Светлый фон

Такой звук бывает, когда мясник рубит мясо. Глухой животный звук. Тело колыхнулось.

— Сволочь! — крикнул князь. Он ударил Распутина ногой — ещё раз, ещё. В поднятой руке мелькнула гантель, с которой князь никак не мог расстаться. От удара в висок окровавленная голова мотнулась и неестественно вывернулась, правый глаз выскочил из орбиты. А Феликс бил и бил обрезиненной металлической чушкой куда ни попадя. Хрустели кости, цокнул по полу отколотый зуб. Густеющая кровь покойника брызгала в стороны…

…а жилы Юсупова разрывала бешеная кровь ногайских князей. Это ему пророкотал на днях в «Привале» провидец-Маяковский:

 

Разбойной ли Азии зной остыл?! В крови желанья бурлят ордой…

 

Безумие накатило внезапно. Первым опомнился Рейнер, бросился к Юсупову и повалил его на пол. Прижал, держа за руки, и что-то горячо зашептал по-английски Феликсу на ухо.

Маяковского вырвало. Он стоял, серый лицом, и держался рукой за стену.

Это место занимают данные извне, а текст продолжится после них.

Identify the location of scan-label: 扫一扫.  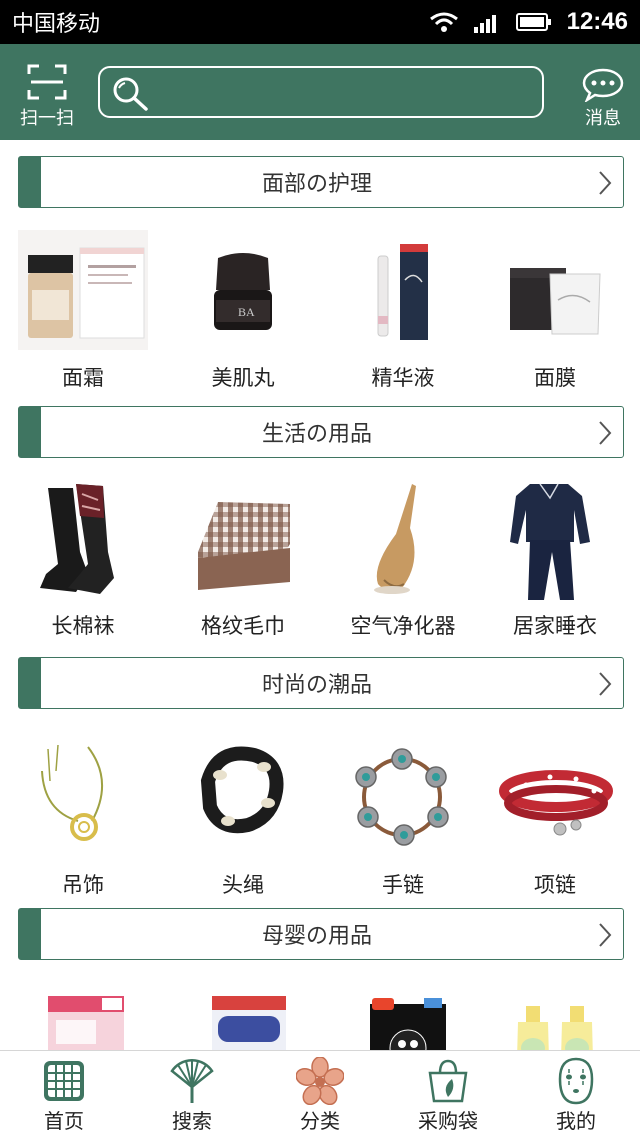
(47, 118).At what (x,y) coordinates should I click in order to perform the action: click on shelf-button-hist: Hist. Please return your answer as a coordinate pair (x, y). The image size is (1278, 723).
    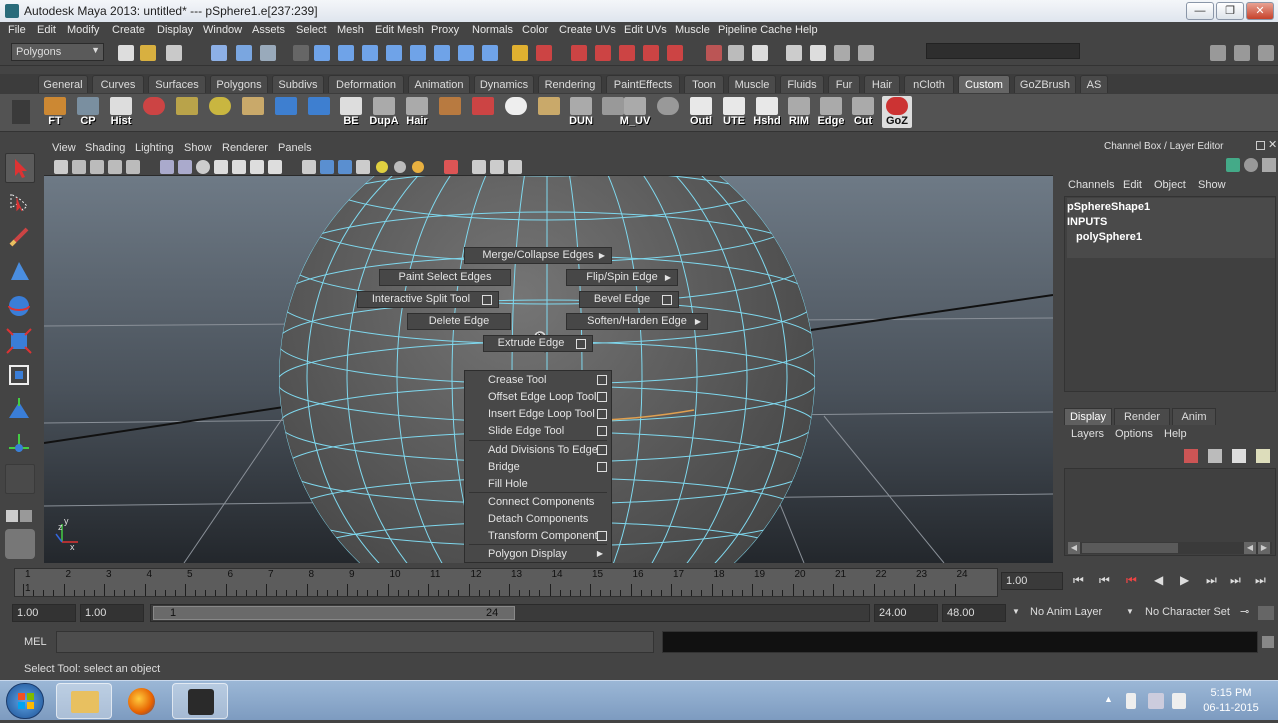
    Looking at the image, I should click on (121, 112).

Пуришкевич прижимал обе руки к сердцу и хватал ртом воздух. Лиля вжалась в кресло.

Келл придирчиво оглядел свой костюм — не осталось ли брызг.

— Надо, чёрт возьми, всё это заканчивать, — с трудом сдерживаясь, негромко произнёс он и приказал Лиле: — Будьте любезны, возьмите со стола салфетки и бутылку портвейна принесите. Побыстрее! А вы, джентльмены… Я прошу, за дело!

Дмитрий Павлович надел шубу, Сухотин — шофёрскую доху, в которой приехал Келл. Вдвоём они вышли во двор и осмотрели императорский Delaunay-Belleville. Автомобиль лишь вскользь ударился колесом о поребрик — на кузове не осталось даже царапин.

Delaunay-Belleville

В это время Лиля, как под гипнозом, смачивала салфетки красным портвейном и безропотно драила пол, смывая кровавые потёки. Келл рассудил так: совсем убрать кровь не удастся, но от пятен вина отличить их будет трудно. И даже если полиция приведёт сюда собаку, коллекционный букет собьёт ищейку со следа. Здесь веселилась компания крепко выпивших мужчин. Вели себя неопрятно — бывает! На всякий случай Келл ещё накрошил на гранит сигарного табака.

Рейнер, усадив Юсупова на диван, командовал Маяковским, который сперва одевал изувеченный труп в шубу, потом заворачивал в штору. Пуришкевич принёс из багажника своего автомобиля верёвки, дальновидно припасённые Келлом.

Дмитрий Павлович остался курить во дворе. Сухотин спустился в подвал и скоро вернулся: вместе с Рейнером и Маяковским они вынесли тело Распутина — в синем коконе, наспех перевязанном верёвками, — и уложили на дно царского автомобиля.

Следом вышел Юсупов, которого вёл под руку Пуришкевич. Одеть дрожащего князя оказалось едва ли не труднее, чем Распутина.